Once your account is verified, you can see keyword reports. Find your keyword report by going to Search Traffic > Search Analytics on the left-hand menu.
This will take you to a report that looks like the below. By default the box Clicks will be ticked and the Dates range will be the last 28 days. I would tick all four boxes: Clicks, Impressions, CTR and Position and change the date range to Last 90 days.
What keywords are bringing you the most clicks? What pages are people landing on for these keywords? You can find this out by clicking the small grey box with the arrow that comes after the keyword. Make a note of these keywords and pages. You can even try putting these keywords back into the AdWords Keyword Planner tool to see how they compare with other keywords that you came up with.
Next try ordering your report by Impressions, then try ordering it by Position. Impressions is the number of people who saw your website on a search engine results page. Position is how you are ranking for that term on average. Finally, change the selection up the top of the report from Queries to Pages. This will show you what pages of your website are getting the most organic traffic in Google.
Bringing it all together: Time to write your keyword plan
Now you have some information about what keywords you think could bring customers to your site as well as what keywords currently are. It’s time to write out a keyword plan. Start a spreadsheet with all of the existing pages of your website in one column. In the next two columns, write two synonymous keywords that you would like this page to rank for. In the fourth column and fifth column we are going to put meta titles and meta descriptions for each of these pages.
A meta title and meta description is the text that shows up for your web page on search engine results pages. A compelling meta description should contain your keyword and compel potential customers to click through. Meta descriptions should be no longer than 320 characters. Most website content management systems will have a place in the back end where you can enter this information.
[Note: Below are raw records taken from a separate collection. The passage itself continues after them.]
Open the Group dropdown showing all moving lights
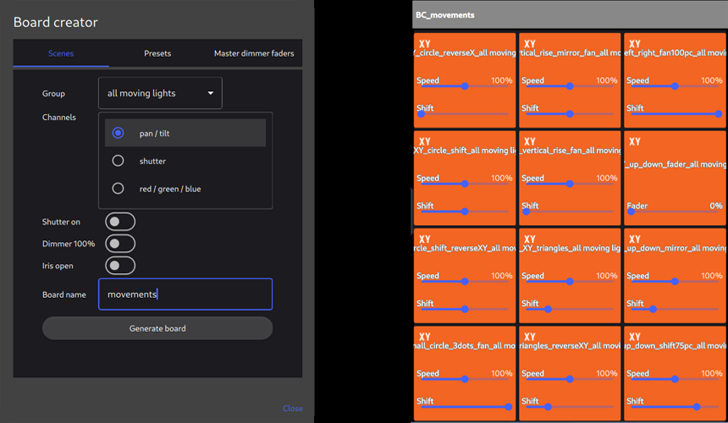The height and width of the screenshot is (423, 728). click(x=160, y=93)
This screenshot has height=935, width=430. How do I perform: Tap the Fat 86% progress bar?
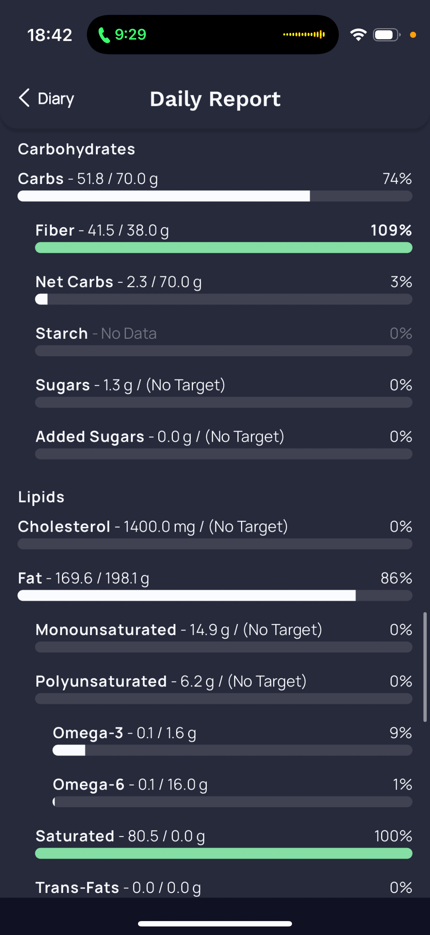coord(215,595)
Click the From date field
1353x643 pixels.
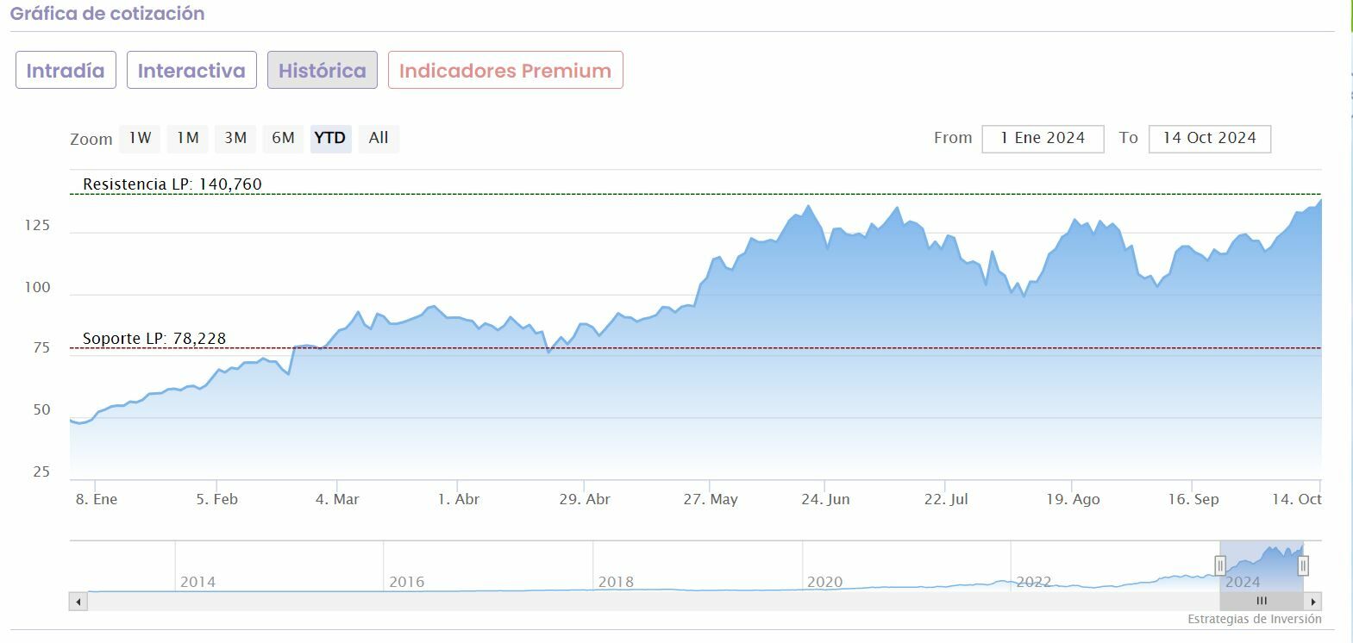click(1043, 138)
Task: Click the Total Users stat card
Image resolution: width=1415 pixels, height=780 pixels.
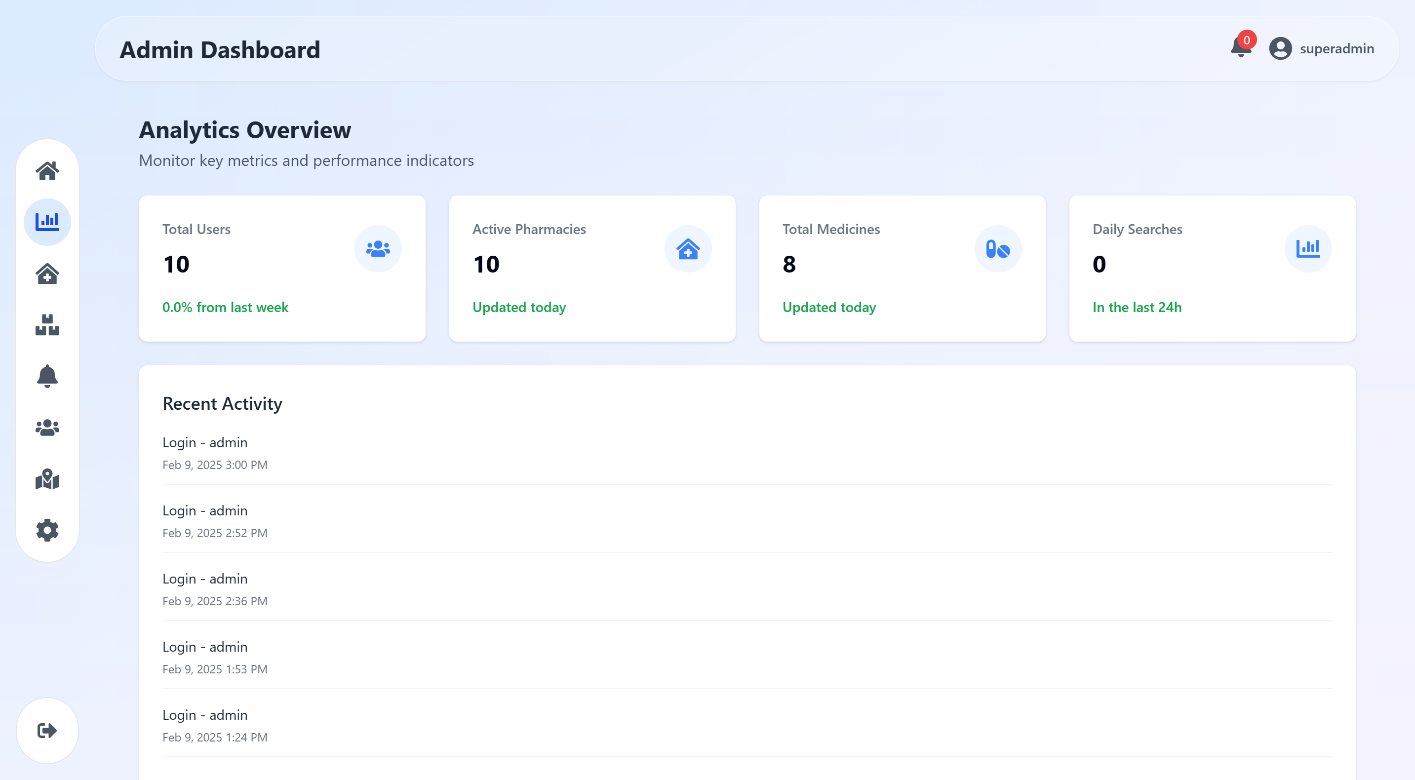Action: point(282,268)
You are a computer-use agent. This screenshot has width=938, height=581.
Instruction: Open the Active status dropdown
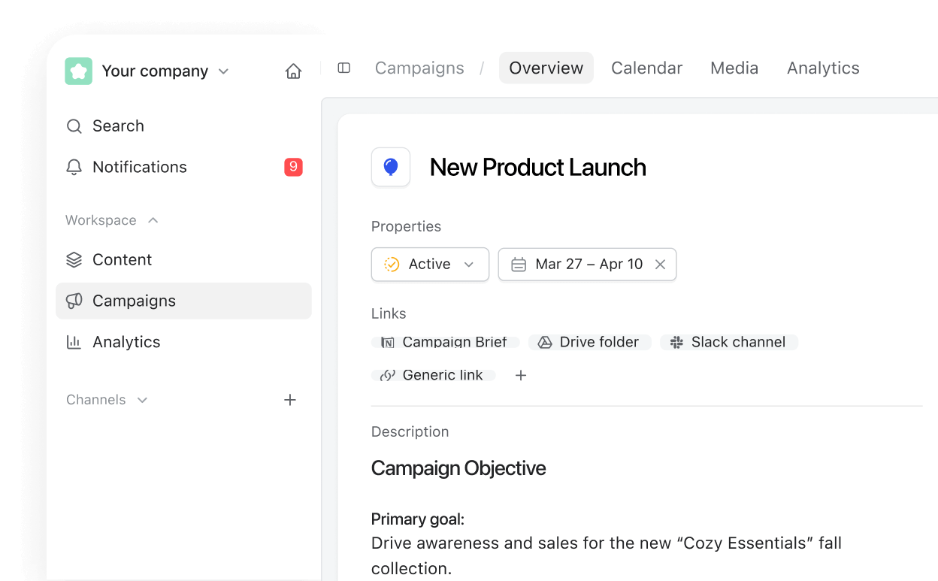click(x=430, y=265)
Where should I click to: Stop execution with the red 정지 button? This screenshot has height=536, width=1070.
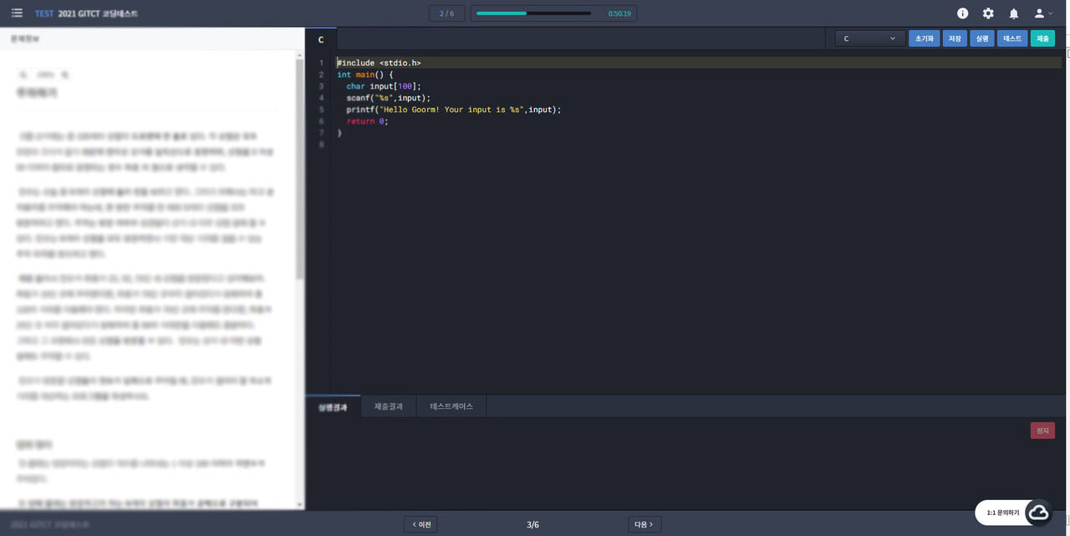coord(1042,431)
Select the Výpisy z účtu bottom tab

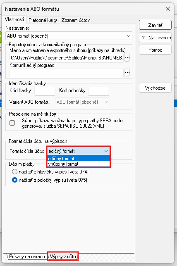coord(63,257)
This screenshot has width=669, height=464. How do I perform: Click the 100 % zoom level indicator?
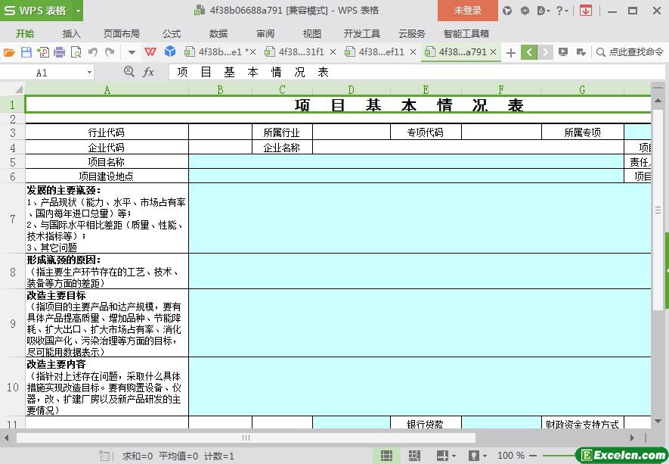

Once you are up to entering your meta descriptions in your website, try and make sure that the two keywords that you have chosen for each page are also included in your page heading, page copy, image alt tags (image descriptions) and URL.
Google local business listing
One great way to tell Google what your website is about is by signing up for a Google MyBusiness Listing. During this process, Google will ask you to select a product category for your business and link to your website. This helps build further trust with your Google as to the topic of your website. This also makes you eligible to appear in the 'local pack' that comes up at the top of search results when searching for a local business.
You can sign up for a Google Business listing by going to: https://business.google.com .
Now that Google can match customer queries to your site, the next step is proving to Google that you are more authoritative than other sites that also match these keywords. One way Google determines this is by how many links and mentions your website and brand have online. We will cover this topic in an upcoming blog post.